1) Probe로 사용할 목적으로 cloning된 이중가닥 DNA의 증폭
2) 적은 양의 mRNA로부터 특정 cDNA의 cloninig
3) DNA sequencing
4) 돌연변이 검사
5) 병인성 바이러스 및 박테리아 검출
6) 유전자 footprinting
7) 특정 부위에 돌연변이를 일으킨 유전자의 제조 (site directed mutagenesis)


중합효소 연쇄반응의 의학적 응용
1) HLA형의 결정
2) 법의학 : 특정인의 유전자 검출
3) 암유전자의 검출 : ras, myc, fos 등
4) 유전자 질병의 진단 : Progressive muscular dystrophy (Duchenne type) 등
5) 감염성 질병의 진단 : Streptococcus, Salmonella, Hepatitis virus 등


중합효소 연쇄반응은 다음과 같이 세 단계로 이루어진다.

1) DNA의 변성 (denaturation)

90도씨에서 96도씨로 가열하여 double strand DNA (ds DNA)를 single strand DNA (ssDNA) 로 분리시킨다. 높은 온도일수록 ssDNA로 잘 이행되지만 Taq polymerase도 온도가 아주 높은 상태에서는 활성도가 낮아질 수 있으므로 보통 94도씨로 쓴다. Cycle의 처음은 확실한 변성을 위하여 약 5분간 시간을 주어야 한다.

2) Primer의 결합 (annealing)

50~65도씨에서 진행되며, 염기간에 G와 C는 세 군데에서 수소결합이 일어나고, A와 T는 두 군데에서 결합이 일어나므로 G+C 비율에 따라 결합온도에 변화를 주어야 한다. 일반적으로 사용되는 annealing 온도는 다음 표와 같다. 비특이 PCR 산물이 형성되는 경우 결합 온도를 올려서 반응시켜 보면 비특이 산물을 줄이는데 도움이 되는 수가 있다.

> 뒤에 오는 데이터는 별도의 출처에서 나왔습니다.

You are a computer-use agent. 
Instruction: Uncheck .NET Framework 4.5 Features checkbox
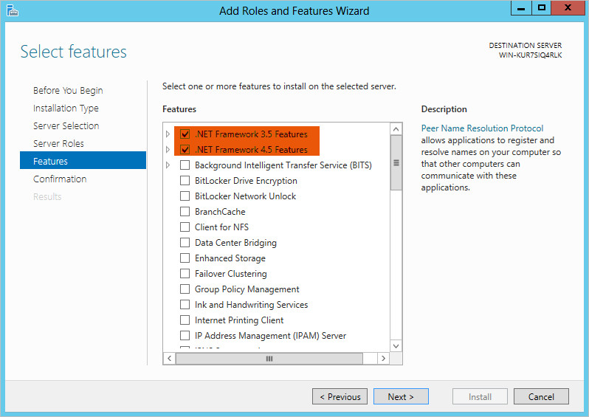point(185,150)
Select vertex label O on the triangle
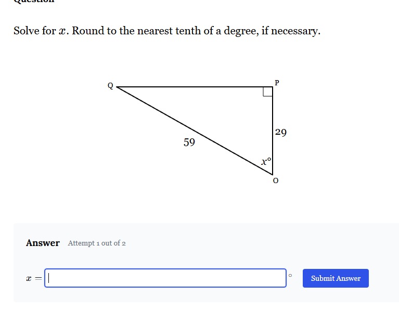 pos(276,180)
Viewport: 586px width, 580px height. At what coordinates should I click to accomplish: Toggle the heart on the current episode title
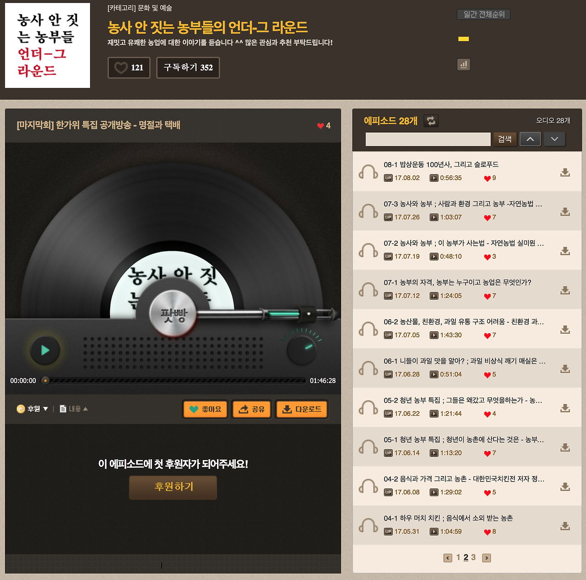point(320,125)
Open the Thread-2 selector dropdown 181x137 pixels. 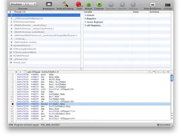[x=20, y=12]
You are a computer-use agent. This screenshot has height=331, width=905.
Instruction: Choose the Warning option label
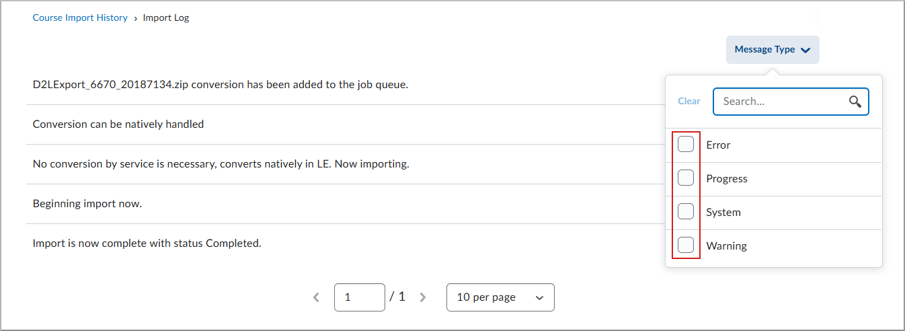(726, 246)
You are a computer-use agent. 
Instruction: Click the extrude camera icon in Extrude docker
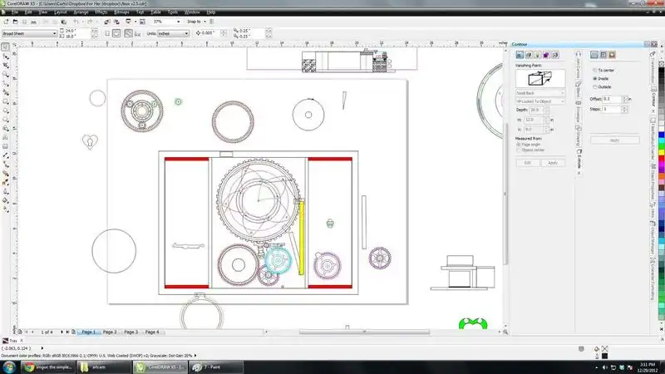tap(520, 56)
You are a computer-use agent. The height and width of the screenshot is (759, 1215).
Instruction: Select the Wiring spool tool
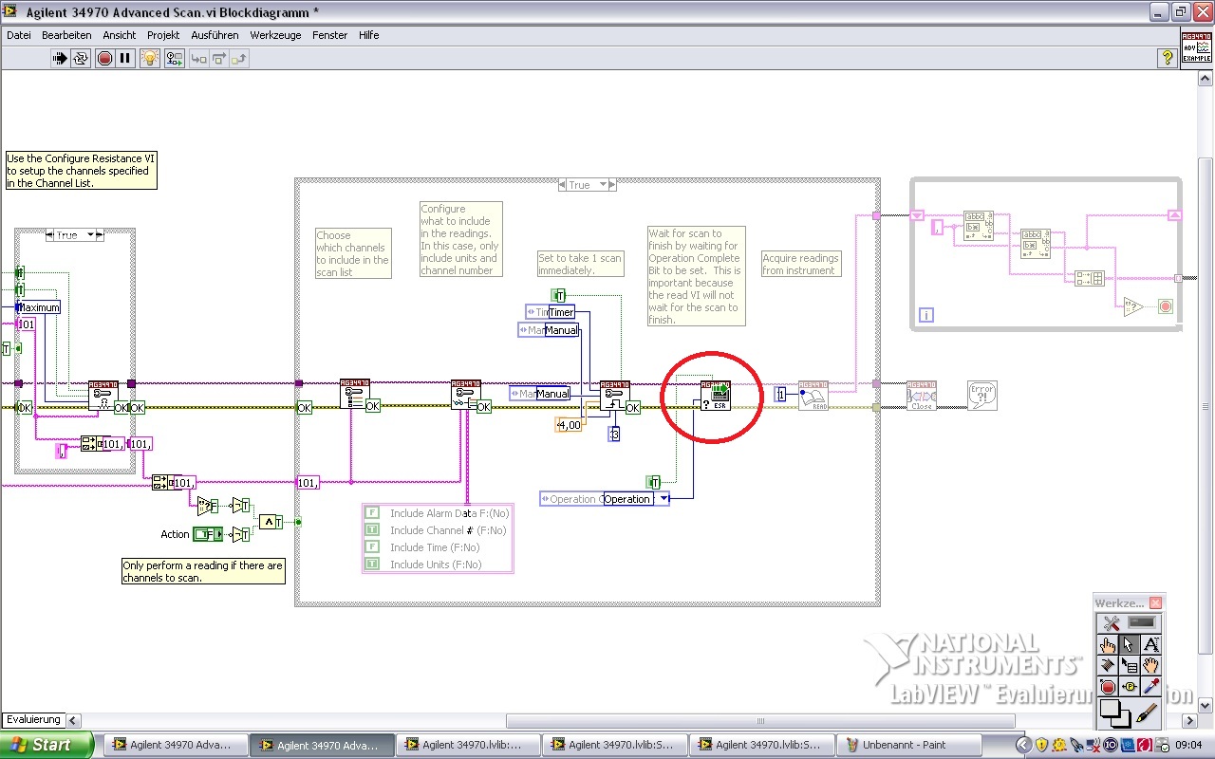(1108, 666)
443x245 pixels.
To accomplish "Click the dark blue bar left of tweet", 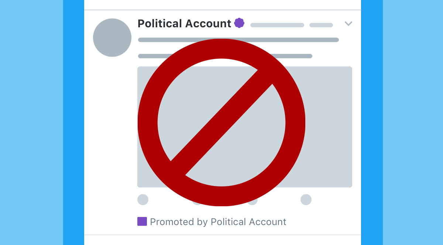I will coord(73,123).
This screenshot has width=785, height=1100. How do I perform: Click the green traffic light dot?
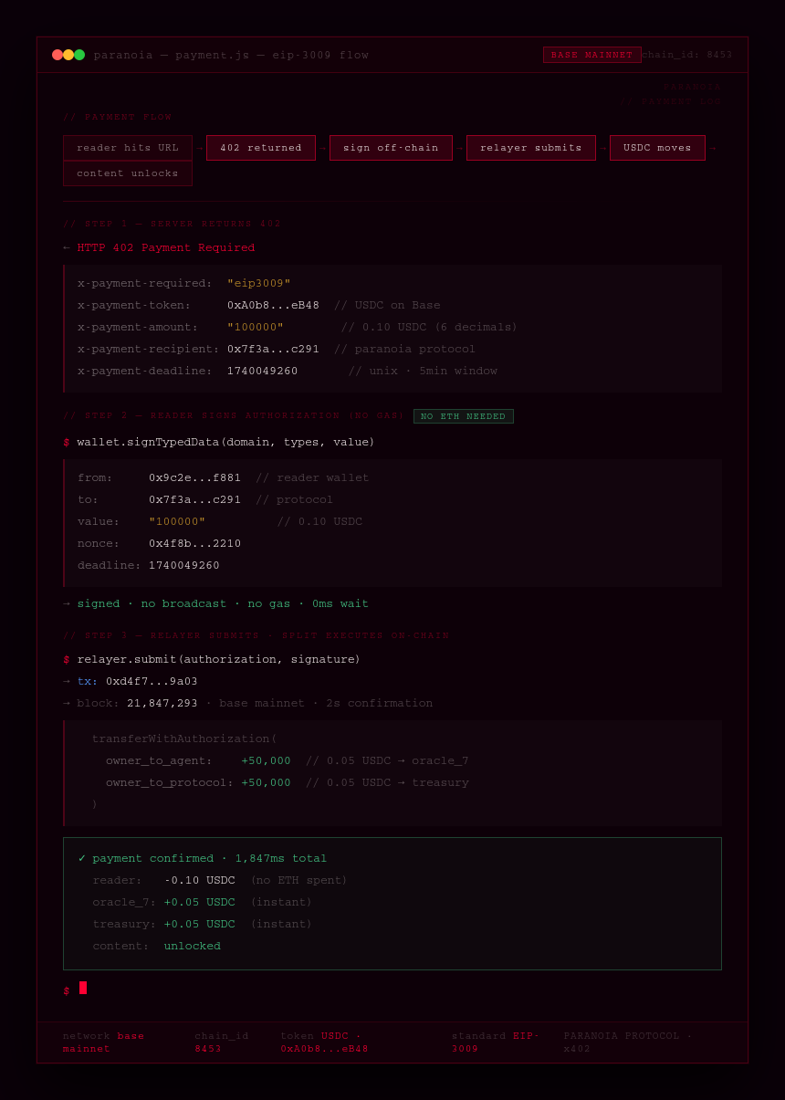click(x=79, y=54)
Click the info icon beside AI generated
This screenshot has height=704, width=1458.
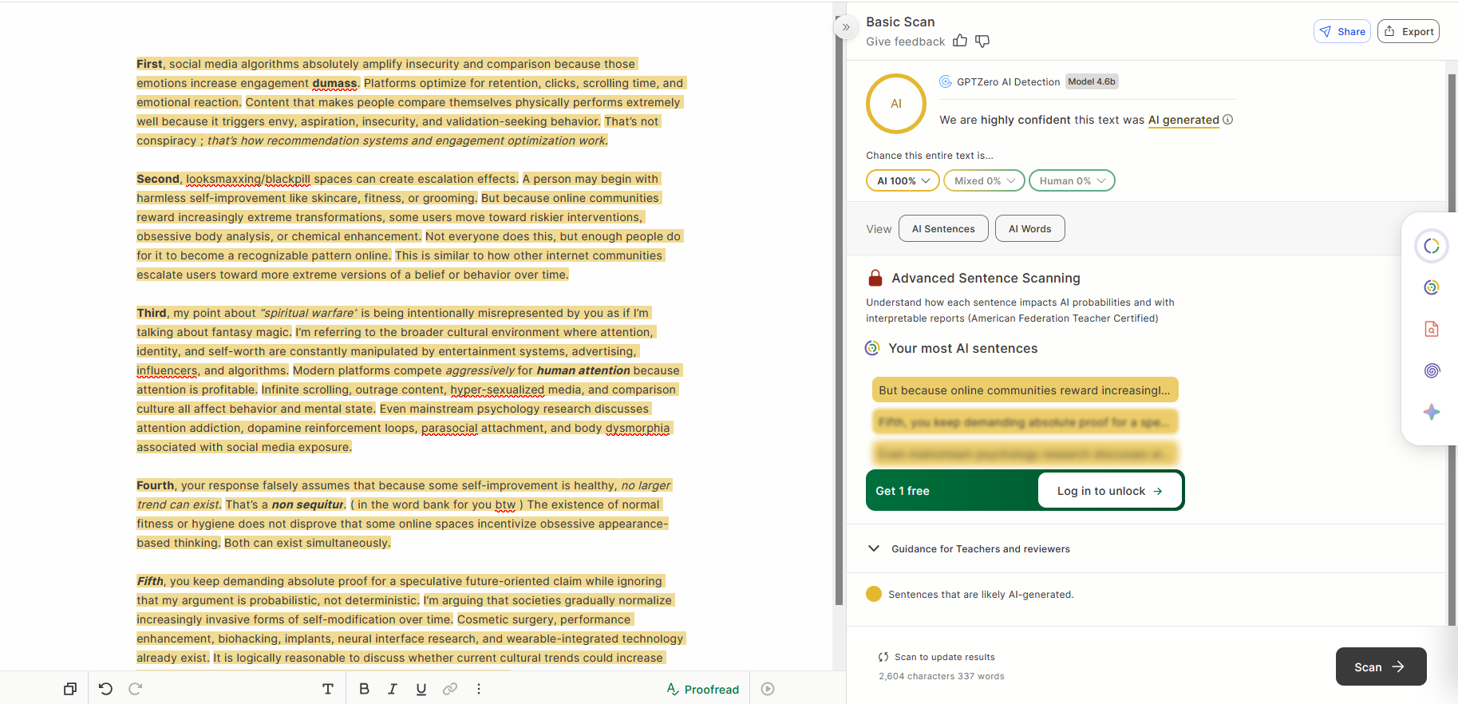click(x=1228, y=120)
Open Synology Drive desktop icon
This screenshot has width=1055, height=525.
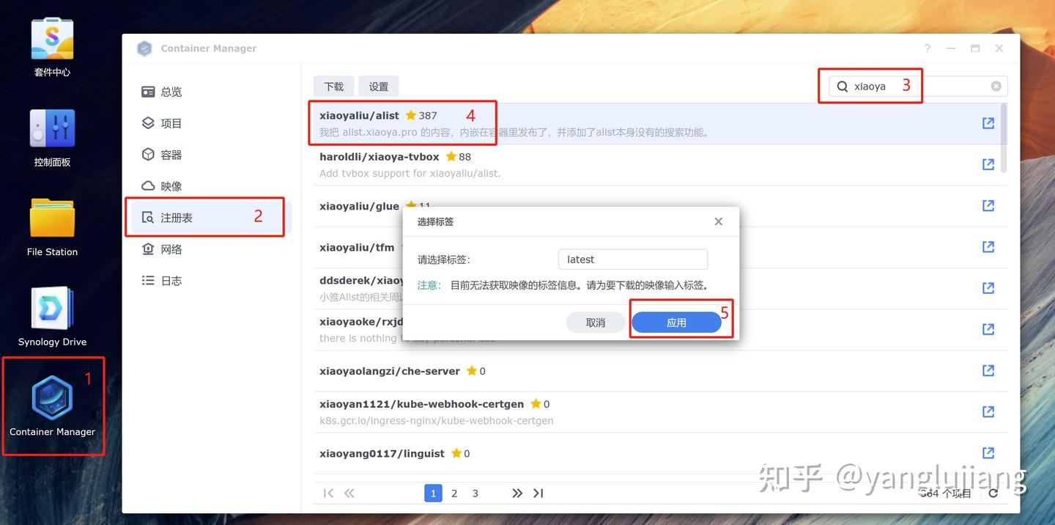click(x=51, y=308)
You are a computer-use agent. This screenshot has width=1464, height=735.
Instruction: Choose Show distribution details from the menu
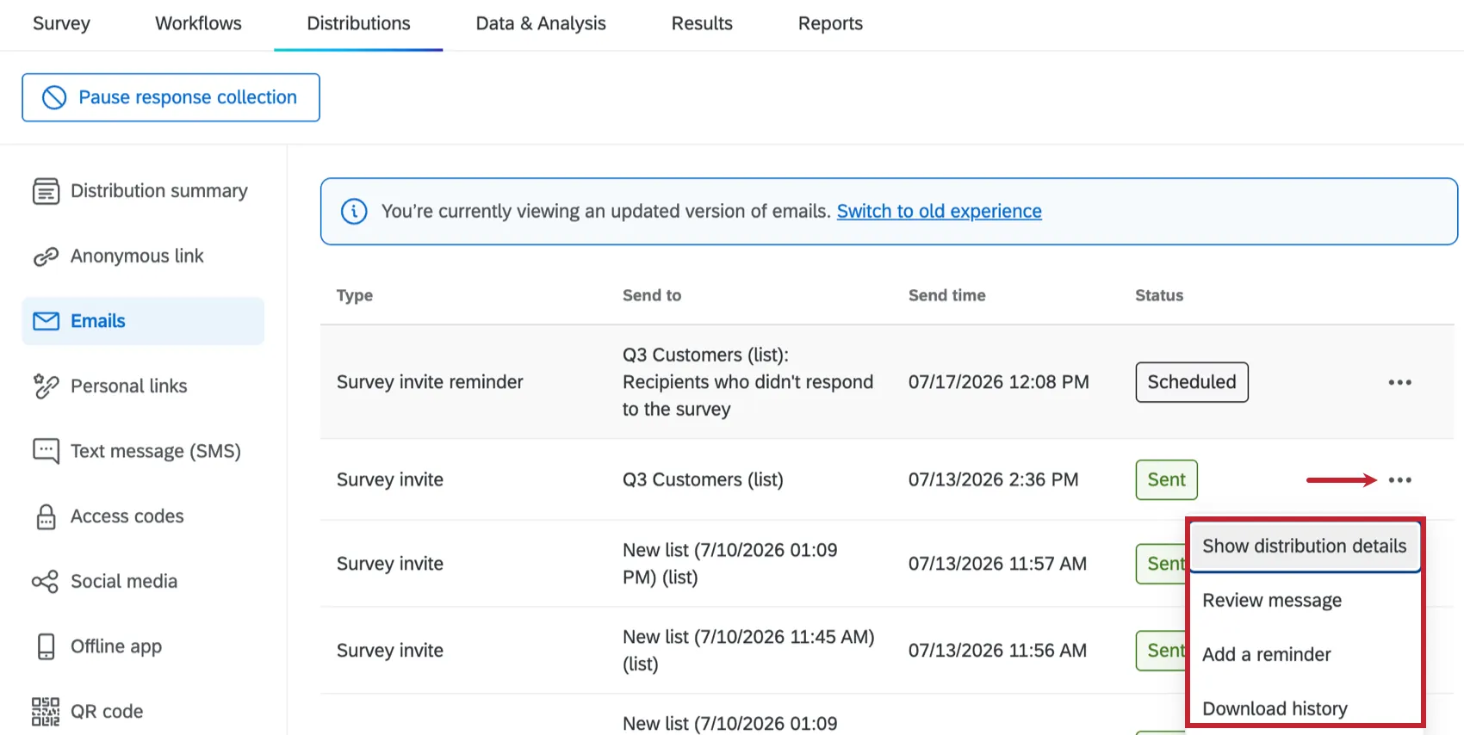[x=1304, y=547]
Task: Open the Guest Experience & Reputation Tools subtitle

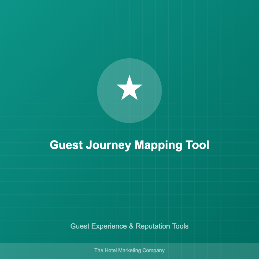Action: tap(130, 226)
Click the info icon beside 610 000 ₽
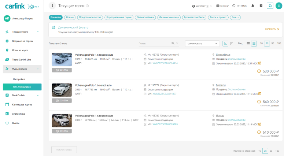This screenshot has height=156, width=284. pyautogui.click(x=259, y=132)
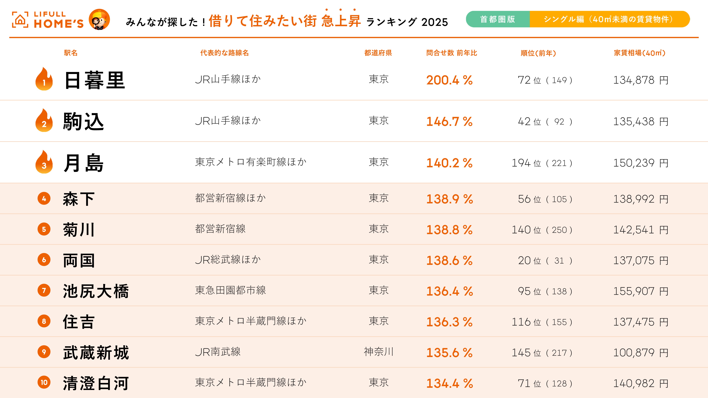The height and width of the screenshot is (398, 708).
Task: Click the 150,239 円 rent value
Action: point(641,163)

<표. Primer 길이와 조성에 따른 annealing 온도>

Table.jpg

3) DNA의 합성 (polymerization)

70~74도씨에서 시행하며 원하는 PCR 산물의 크기가 크거나 반응요소의 농도가 낮을 때에는 시간을 연장시키는 것이 좋다. Taq polmerase는 보통 1분에 2000~4000 nucleotides를 합성할 수 있으므로 원하는 PCR 산물의 크기가 1kb마다 1분 정도의 시간을 배당하면 충분히 반응이 일어날 수 있다. Cycle이 계속 되면서 효소 활성이 감소할 수 있고 DNA 산물은 점점 많이 존재하게 되므로 cycle 후반부에는 반응 시간을 조금씩 늘려 가는 것도 좋은 방법의 하나이며, 마지막 cycle에는 시간을 충분히 (10분) 주어 효소의 활성이 충분히 발휘되도록 한다.

위 과정이 계속 반복하여 진행되면서 (보통 25회~35회) 원하는 DNA 부분을 증폭시키는 것이 중합효소 연쇄반응의 원리이다.

Genomic.jpg


A. Genomic DNA로부터 특정 유전자 부위의 증폭


실험 방법

1. 실험에 이용할 PCR 시험관에 다음과 같이 실험에 사용할 재료들을 혼합하고 pipette으로 잘 섞는다.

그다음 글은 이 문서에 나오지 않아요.